KPPU Points for Anti-Monopoly Bill
Impact Scale
High
Affected Sectors
General Corporate
The Chairman of the Business Competition Supervisory Commission (“KPPU”), M. Fanshurullah Asa or Ifan, emphasized the need for special regulations on fines for large businesses that abuse Micro-, Small-, and Medium-Scale Enterprises (“UMKM”) through partnership programs.
“We want the fines for business actors involved in such partnerships to be higher, so that there is a deterrent effect,” Ifan told Hukumonline.
This input is set out in the draft amendment to Law No. 5 of 1999 on Prohibition of Monopolistic Practices and Unfair Business Competition (“Law 5/1999”) which is emphasized in a specific article.

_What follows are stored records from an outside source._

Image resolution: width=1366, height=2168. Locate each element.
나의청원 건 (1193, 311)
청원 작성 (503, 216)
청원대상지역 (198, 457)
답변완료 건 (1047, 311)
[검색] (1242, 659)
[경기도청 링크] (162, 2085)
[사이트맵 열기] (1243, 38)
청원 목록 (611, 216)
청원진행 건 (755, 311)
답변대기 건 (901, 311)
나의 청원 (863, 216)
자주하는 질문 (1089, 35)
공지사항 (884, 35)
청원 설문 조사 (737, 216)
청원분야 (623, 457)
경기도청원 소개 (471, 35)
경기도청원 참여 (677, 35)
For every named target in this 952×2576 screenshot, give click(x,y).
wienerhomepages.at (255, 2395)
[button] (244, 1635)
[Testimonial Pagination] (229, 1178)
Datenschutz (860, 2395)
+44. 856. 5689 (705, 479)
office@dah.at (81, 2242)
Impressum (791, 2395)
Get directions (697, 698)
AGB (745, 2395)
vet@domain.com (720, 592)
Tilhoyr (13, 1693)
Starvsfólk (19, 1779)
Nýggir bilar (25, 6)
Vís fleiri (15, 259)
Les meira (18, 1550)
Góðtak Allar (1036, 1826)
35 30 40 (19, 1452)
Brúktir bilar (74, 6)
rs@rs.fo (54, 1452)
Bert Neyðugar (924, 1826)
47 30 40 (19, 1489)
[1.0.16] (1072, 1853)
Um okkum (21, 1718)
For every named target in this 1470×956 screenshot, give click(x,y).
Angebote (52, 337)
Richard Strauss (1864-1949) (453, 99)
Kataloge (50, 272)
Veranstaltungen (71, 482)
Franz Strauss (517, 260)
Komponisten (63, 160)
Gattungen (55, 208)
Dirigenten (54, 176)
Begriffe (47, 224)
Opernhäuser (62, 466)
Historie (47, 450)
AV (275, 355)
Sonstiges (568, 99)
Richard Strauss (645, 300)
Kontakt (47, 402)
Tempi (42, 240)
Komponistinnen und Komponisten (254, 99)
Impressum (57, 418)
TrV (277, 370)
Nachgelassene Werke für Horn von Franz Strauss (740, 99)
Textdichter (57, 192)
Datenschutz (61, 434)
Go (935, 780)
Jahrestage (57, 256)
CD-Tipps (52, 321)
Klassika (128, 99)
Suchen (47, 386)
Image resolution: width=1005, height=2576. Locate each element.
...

According to Ifan, the current maximum fines need to be increased for large and medium-scale businesses, as they are not yet significant enough to protect UMKM.
Although this provision is already included in the draft amendment to Law 5/1999, Ifan added that it is also necessary to revise Law No. 20 of 2008 on UMKM, as amended by Regulation of the Government in Lieu of Law No. 2 of 2022 (“Regulation on Job Creation”) on Job Creation (collectively referred to as “Law 20/2008”). The revision is intended to provide the KPPU with a strong legal basis to protect UMKM from abusive practices by large-scale businesses.
“This includes strengthening the KPPU's ability to impose more significant fines,” he said.